*Tasks*
[1] Answer these questions from the forum thread about the Eheim pump, one per line:
(a) How many goldfish does the first poster say are in the tank?
(b) What size of water change does KG4mxv suggest?
(c) According to majerah1, what does the nitrogen cycle convert?
[2] In the forum thread about the Eheim pump, why does majerah1 recommend large water changes for now? Answer in one to three sentences.
[3] Extend the forum thread about the Eheim pump, picking up after its final sentence.

*Reading text*
>>

# Eheim Classic Pump 2215



## williamchung (Jan 29, 2012)

Ive brought Eheim Class Pump 2215 about half year ago but only recently put it in place. Ive got about 2 goldfishes in my tank for now but the water seems to be getting muckey and cloud? Is there something wrong with my pump thats its not filtering correctly? 

Thanks


----------



## KG4mxv (Oct 25, 2011)

is the tank setup just started. (new water clean gravel)
if so then your tank is cycling. then just do a 25% water change and keep an eye on your water quality. 
Do a water change weekly goldies are a big waste makers.


----------



## Reefing Madness (Aug 12, 2011)

KG4mxv said:


> is the tank setup just started. (new water clean gravel)
> if so then you tank is cycling. then just do a 25% water change and keep an eye on your water quality.
> Do a water change weekly goldies are a big waste makers.


Agreed. Your filter will not take out an Ammonia Bloom, started by your cycle.
Water Changes in the Cycling Aquarium - The First Tank Guide - Don't Water Changes Keep the Biological Filter from Maturing?


----------



## majerah1 (Oct 29, 2010)

I am assuming this is a freshwater tank so Im going to move it to the freshwater section of the forum.

How big is the tank?As mentioned you need to have the filter go through the nitrogen cycle.This will convert the ammonia to nitrite and the nitrite to nitrate.For now though I would do large waterchanges to keep the tank from becoming toxic to the fish.

<<

*Data segment*
>>

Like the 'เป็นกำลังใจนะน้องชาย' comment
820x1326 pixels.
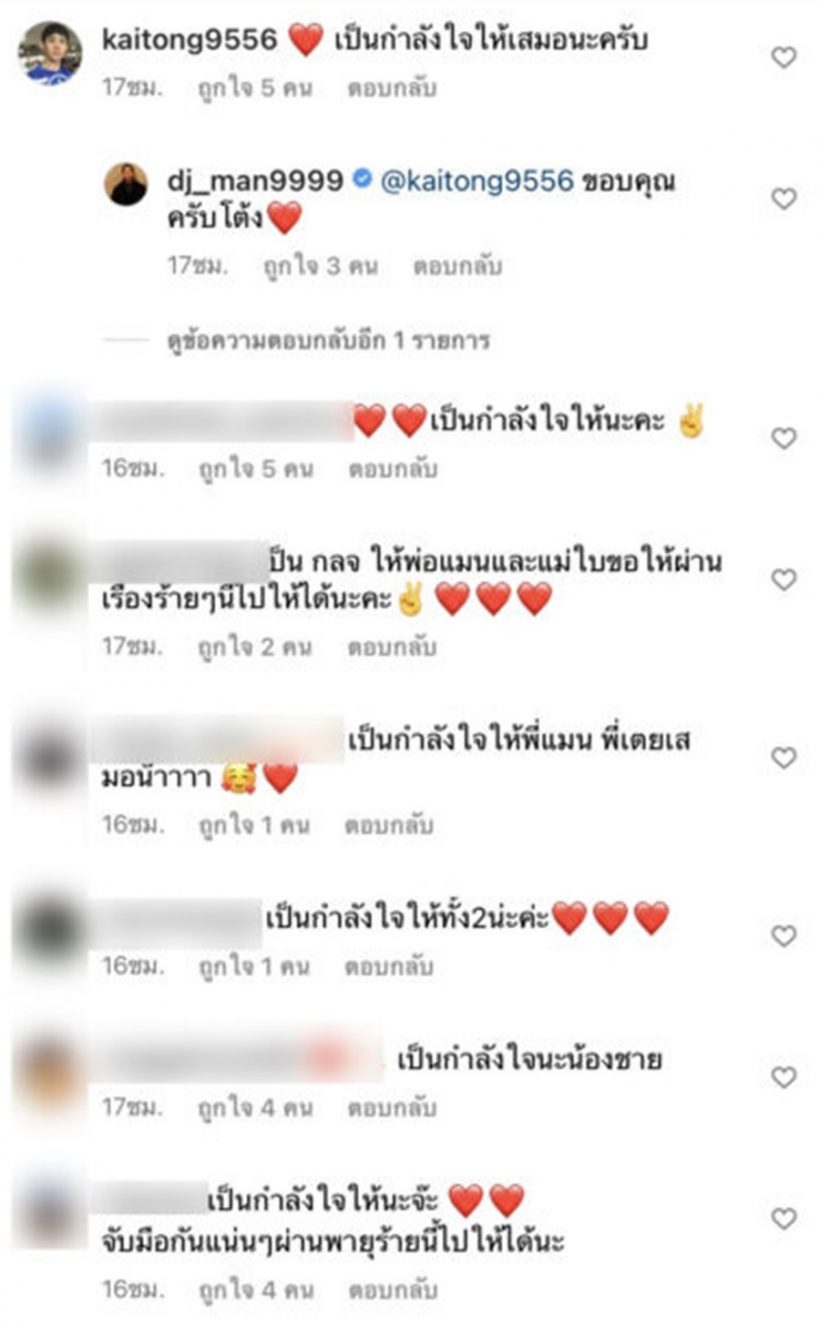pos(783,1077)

<<

*Results by task*
[1]
(a) About 2.
(b) A 25% water change.
(c) Ammonia to nitrite, and nitrite to nitrate.

[2] The filter has to go through the nitrogen cycle before it can convert ammonia to nitrite and nitrite to nitrate. Until then, large water changes keep the tank from becoming toxic to the fish.

[3]
DO you have a test kit?If not you need to purchase one to keep an eye on the levels.


----------



## KG4mxv (Oct 25, 2011)

I almost forgot to mention to feed sparingly during this period. 
maybe one or two flakes a day for the next two weeks. 
remember it does take at least a solid week for the tank to cycle.


----------



## williamchung (Jan 29, 2012)

Ok thank you very much for the information.

Yes the water in the tank is fresh new water. The tank is roughly 28 gallons of water, if I remember correctly. I will change 25% of the water every week or less as it looks quite muckey and dirty for the goldfishes. 

I will see how it goes for 2 weeks and if anymore problems, I will ask for more information. 

Also I dont have a test kit for the fishes yet, what is this for? Sorry for all the questions.

Thanks


----------



## majerah1 (Oct 29, 2010)

A freshwater test kit allows you to test the ammonia,nitrite,and nitrate levels,letting you know if the water is safe for the fish or not.With two goldfish in the tank I would be doing waterchanges every other day.28 gallons is pretty small for goldfish too,any plans of upgrading the tank size?


----------



## Summer (Oct 3, 2011)

KG4mxv said:


> I almost forgot to mention to feed sparingly during this period.
> maybe one or two flakes a day for the next two weeks.
> remember it does take at least a solid week for the tank to cycle.


It can take up to six weeks to cycle, unelss you have some seeded media available.


----------



## majerah1 (Oct 29, 2010)

KG4mxv said:


> I almost forgot to mention to feed sparingly during this period.
> maybe one or two flakes a day for the next two weeks.
> remember it does take at least a solid week for the tank to cycle.



It can take much longer than a week too though.Sometimes up to six or more.


----------



## Reefing Madness (Aug 12, 2011)

KG4mxv said:


> I almost forgot to mention to feed sparingly during this period.
> maybe one or two flakes a day for the next two weeks.
> *remember it does take at least a solid week for the tank to cycle*.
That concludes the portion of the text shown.